Afterward, senators voted overwhelmingly to end debate on a defense bill that sets Pentagon policy and military pay levels. A final vote to approve the National Defense Authorization Act was scheduled for Thursday, with hopes rising that the chamber also would approve several pending nominations and head home Friday.

Meanwhile, leaders of the congressional spending committees immediately began working on 2014 appropriations — the first in two years — to distribute about $45 billion in extra cash to federal agencies.

Senate Appropriations Committee Chairman Barbara Mikulski, D-Md., was optimistic that she and her House counterpart, Rep. Hal Rogers, a Kentucky Republican, could work through some minor disagreements and deliver an omnibus spending bill to Obama’s desk by Jan. 15.

“I’m like a Raven: It’s the fourth quarter. There are seconds to go on the clock. And I’m ready to kick a 61-yard field goal,” said an exultant Mikulski, referring to the Baltimore Ravens’ come-from-behind victory over the Detroit Lions on Sunday Night Football.

Once that deadline is cleared, attention will turn to the national debt, which stands at $17.2 trillion. Enforcement of the debt limit has been suspended until Feb. 7, when Treasury Secretary Jack Lew has said he will have about a month before he starts running short of cash to pay the nation’s bills.

On Wednesday, White House press secretary Jay Carney said the president will not negotiate over the debt limit, sticking to the stance he adopted earlier this year. Although Republicans won $2.1 trillion in spending cuts — including the sequester — in exchange for raising the debt limit in 2011, they suspended enforcement of the debt limit twice this year without significant concessions.

“The president’s position is unchanged.
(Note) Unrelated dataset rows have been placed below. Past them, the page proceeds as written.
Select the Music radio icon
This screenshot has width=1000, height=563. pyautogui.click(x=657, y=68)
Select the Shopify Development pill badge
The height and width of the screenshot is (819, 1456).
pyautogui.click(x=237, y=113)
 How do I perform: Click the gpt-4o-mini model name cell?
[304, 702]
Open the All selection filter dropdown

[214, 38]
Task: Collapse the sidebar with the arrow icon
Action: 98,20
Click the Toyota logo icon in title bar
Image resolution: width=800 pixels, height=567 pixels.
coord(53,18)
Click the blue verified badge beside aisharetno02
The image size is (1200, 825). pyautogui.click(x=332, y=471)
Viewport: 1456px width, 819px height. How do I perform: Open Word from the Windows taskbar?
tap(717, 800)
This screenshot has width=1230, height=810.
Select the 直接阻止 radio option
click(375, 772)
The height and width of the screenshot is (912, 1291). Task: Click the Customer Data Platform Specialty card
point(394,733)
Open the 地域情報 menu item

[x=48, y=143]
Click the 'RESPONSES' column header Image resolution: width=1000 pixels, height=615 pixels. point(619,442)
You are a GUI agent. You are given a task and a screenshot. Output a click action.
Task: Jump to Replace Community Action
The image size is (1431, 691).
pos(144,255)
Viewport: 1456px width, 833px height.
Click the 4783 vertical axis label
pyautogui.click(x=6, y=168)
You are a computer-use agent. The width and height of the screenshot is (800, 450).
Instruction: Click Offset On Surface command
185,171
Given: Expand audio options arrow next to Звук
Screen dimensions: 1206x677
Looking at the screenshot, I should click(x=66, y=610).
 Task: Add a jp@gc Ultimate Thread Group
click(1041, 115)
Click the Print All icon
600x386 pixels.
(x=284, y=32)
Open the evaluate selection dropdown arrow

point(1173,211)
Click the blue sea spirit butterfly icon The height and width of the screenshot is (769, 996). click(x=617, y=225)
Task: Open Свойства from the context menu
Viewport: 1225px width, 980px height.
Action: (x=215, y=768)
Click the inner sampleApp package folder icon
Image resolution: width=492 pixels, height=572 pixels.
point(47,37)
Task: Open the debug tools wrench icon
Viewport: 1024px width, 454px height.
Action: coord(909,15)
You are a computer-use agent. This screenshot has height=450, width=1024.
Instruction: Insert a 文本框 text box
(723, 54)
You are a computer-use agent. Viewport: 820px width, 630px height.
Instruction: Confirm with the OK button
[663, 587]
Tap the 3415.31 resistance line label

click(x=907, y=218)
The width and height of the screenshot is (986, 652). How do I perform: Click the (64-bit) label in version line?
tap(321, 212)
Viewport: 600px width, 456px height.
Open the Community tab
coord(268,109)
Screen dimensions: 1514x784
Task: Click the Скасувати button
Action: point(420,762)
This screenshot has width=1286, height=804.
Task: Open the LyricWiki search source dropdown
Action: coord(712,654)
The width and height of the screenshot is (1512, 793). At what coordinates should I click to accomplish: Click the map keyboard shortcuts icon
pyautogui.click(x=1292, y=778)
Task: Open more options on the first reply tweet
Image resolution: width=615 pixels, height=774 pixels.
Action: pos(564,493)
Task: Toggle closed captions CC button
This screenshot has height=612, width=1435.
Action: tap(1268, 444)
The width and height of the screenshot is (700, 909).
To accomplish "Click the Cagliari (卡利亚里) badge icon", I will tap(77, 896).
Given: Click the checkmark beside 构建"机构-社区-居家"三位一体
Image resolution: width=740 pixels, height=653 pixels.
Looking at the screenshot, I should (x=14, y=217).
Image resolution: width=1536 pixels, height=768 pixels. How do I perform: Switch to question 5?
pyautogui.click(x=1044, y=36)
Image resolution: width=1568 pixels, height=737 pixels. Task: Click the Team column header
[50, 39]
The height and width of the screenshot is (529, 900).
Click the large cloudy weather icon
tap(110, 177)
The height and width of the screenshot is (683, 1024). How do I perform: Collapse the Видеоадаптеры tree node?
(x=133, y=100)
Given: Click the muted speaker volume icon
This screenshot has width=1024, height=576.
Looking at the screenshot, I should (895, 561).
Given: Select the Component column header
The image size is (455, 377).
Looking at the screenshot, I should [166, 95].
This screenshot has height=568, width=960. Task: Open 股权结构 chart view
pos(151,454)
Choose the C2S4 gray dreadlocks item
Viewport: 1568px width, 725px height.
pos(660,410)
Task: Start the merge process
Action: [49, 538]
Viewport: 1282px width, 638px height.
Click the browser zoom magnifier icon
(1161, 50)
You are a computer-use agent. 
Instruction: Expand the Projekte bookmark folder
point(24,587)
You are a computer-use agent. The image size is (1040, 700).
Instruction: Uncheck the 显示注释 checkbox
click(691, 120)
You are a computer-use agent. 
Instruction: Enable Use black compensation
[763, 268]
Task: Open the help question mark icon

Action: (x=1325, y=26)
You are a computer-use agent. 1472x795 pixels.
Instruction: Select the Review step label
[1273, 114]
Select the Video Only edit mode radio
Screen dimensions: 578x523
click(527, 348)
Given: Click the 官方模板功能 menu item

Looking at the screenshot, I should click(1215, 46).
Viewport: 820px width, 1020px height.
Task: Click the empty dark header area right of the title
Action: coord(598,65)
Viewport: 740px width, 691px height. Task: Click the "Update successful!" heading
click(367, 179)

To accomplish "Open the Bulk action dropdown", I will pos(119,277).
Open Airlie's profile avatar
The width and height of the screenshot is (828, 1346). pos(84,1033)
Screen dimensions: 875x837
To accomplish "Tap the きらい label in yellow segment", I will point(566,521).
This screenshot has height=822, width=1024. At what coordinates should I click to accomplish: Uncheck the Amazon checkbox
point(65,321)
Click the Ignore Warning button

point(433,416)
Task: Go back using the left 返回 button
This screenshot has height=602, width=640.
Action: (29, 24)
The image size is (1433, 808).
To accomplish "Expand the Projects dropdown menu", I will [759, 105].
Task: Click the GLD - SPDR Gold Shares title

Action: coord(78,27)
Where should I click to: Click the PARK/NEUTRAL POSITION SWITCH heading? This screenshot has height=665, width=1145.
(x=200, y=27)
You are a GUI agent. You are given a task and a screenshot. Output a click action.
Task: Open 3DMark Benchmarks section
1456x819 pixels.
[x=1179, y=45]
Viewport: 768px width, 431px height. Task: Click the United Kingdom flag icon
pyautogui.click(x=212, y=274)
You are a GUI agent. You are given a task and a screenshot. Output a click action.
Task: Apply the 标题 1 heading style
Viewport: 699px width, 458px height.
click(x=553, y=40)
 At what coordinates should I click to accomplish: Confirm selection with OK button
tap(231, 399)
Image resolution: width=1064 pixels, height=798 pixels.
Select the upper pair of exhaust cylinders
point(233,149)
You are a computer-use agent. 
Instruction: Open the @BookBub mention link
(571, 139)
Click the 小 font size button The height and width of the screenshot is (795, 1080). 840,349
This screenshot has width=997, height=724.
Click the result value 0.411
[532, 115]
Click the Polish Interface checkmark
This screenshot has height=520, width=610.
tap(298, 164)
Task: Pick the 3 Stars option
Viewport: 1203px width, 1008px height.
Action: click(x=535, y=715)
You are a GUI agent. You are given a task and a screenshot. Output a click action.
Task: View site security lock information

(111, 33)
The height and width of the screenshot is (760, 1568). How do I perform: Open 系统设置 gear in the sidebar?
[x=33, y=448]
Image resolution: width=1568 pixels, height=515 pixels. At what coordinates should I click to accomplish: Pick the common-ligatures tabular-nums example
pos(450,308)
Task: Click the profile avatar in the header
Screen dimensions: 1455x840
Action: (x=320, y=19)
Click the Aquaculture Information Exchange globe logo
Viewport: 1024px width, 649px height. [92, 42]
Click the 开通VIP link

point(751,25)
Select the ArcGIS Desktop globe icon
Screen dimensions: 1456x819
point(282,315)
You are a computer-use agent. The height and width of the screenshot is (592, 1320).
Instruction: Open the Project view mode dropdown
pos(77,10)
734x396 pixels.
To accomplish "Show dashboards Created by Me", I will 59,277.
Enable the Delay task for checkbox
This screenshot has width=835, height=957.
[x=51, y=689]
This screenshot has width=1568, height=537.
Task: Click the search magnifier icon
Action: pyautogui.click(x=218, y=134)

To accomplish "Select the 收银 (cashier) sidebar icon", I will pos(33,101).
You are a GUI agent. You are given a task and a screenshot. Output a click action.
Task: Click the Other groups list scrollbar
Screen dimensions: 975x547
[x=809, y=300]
He will not negotiate over Congress’s responsibility to pay the bills that Congress has racked up,” Carney told reporters, adding that administration officials do not expect Republicans “to travel down this road again.”

Republicans have devoted little thought to the debt limit, said senior aides and lawmakers. “There hasn’t been any discussion of it in any of the caucuses or committees that I’ve been on. And I don’t think it’s very clear what might happen,” said Sen. Charles Grassley, R-Iowa, who served with Ryan and Murray on the special panel tasked with forging the budget deal.

This weekend, Ryan said that the GOP will demand something in exchange for raising the debt limit, but that party leaders had not decided what.

“We don’t want ‘nothing’ out of this debt limit,” Ryan said on “Fox News Sunday.” “So we’re going to meet in our retreats after the holidays and discuss exactly what it is we’re going to try and get for this.”

This week, Senate Republican leaders echoed that view. “The plan is no clean debt ceiling,” said Sen. John Cornyn of Texas, the No. 2 Republican in the Senate. “We’re going to fight for some control on spending, and I predict we’ll get it.”

But even some conservatives were skeptical that party leaders would risk another economy-rattling standoff that could alienate voters so close to a critical election -- especially after they proved willing to weaken the sequester to avert another shutdown.

“I think they’ll raise the debt ceiling and they’ll punt and try to win the election [by running against] Obamacare. But they’re not going to do anything useful to head off the bankruptcy of the country,” Sen. Rand Paul, a Kentucky Republican, said of GOP leaders.

“The consensus is we gave up on budgetary restraint with this budget deal. And it doesn’t leave me any hope that all of a sudden . . . we’re going to have a spine on the debt ceiling.”

Also Wednesday, senators voted overwhelmingly to end formal debate on a defense bill that sets Pentagon policy and military pay levels. A final vote to approve the National Defense Authorization Act is scheduled for Thursday evening, but several senators hinted that a vote might come earlier in the day, to accelerate the consideration of several pending nominations and permit the Senate to adjourn by Friday, as scheduled.